A rating upgrade is unlikely in the near term. However, if PREB significantly enhances the revenue and profitability from the current levels for a sustained period, and prudently manages leverage, these factors would be positive for PREB’s rating. In contrast, the rating and/or outlook could be lowered if the company loses its competitive position. A downgrade would also be possible if the revenue and profitability decline or if the investments in the JV projects cause the debt level to rise and the capital structure to considerably deteriorate.

Established in 1995, PREB is a general contractor focusing on the construction of high-rise buildings for private sector clients. PREB was listed on the Stock Exchange of Thailand (SET) in 2005. The Charoentra family, the founding shareholders, holds the majority of PREB’s shares, owning 26% as of March 2017. The company expanded into the production and distribution of construction materials in 2004, through a wholly-owned subsidiary, PCM Construction Material Co., Ltd. (PCM). PCM produces precast concrete. In 2009, PREB widened its scope of business to the property development. PREB set up Built Land Co., Ltd., a property developer, which develops condominium and townhouse projects. Since its establishment, Built Land developed 10 residential property projects worth approximately Bt6.8 billion. The property development segment boosted PREB’s profit margin at the cost of an elevated level of debt.
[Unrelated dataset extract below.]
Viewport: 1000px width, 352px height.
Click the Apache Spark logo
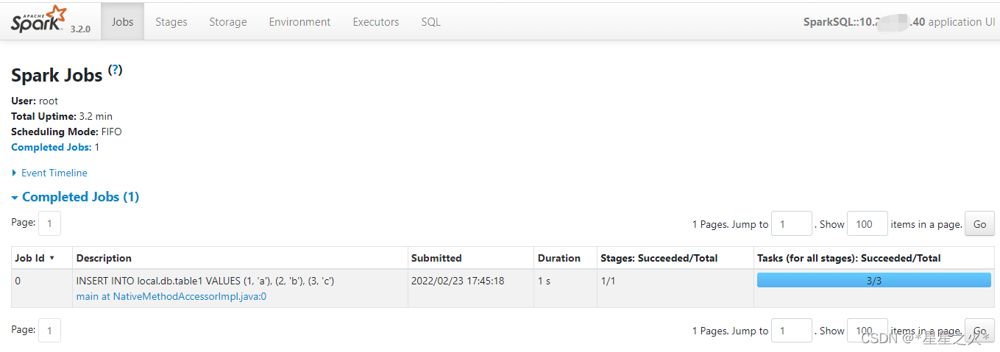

PREB recently made a significant change in strategy by divesting Built Land. PREB now plans to develop potential residential property projects through joint ventures (JV) with other property developers. In February 2017, PREB’s board of directors approved the sale of Built Land to Mr. Chiyarat Thampeera, a director of PREB, for Bt900 million. The divestment of Built Land is underway and is expected to be complete by the second quarter of 2017. In March 2017, PREB set up Pre-Built Holding Co., Ltd., a holding company, as an investment vehicle. Pre-Built Holding then took a 40% stake in a JV with Porn Perm Poon Co., Ltd., a property developer. The JV was formed to develop a condominium project located near the BTS Green Line Senanikom Station. The project value is about Bt1.5 billion. PREB is the project contractor.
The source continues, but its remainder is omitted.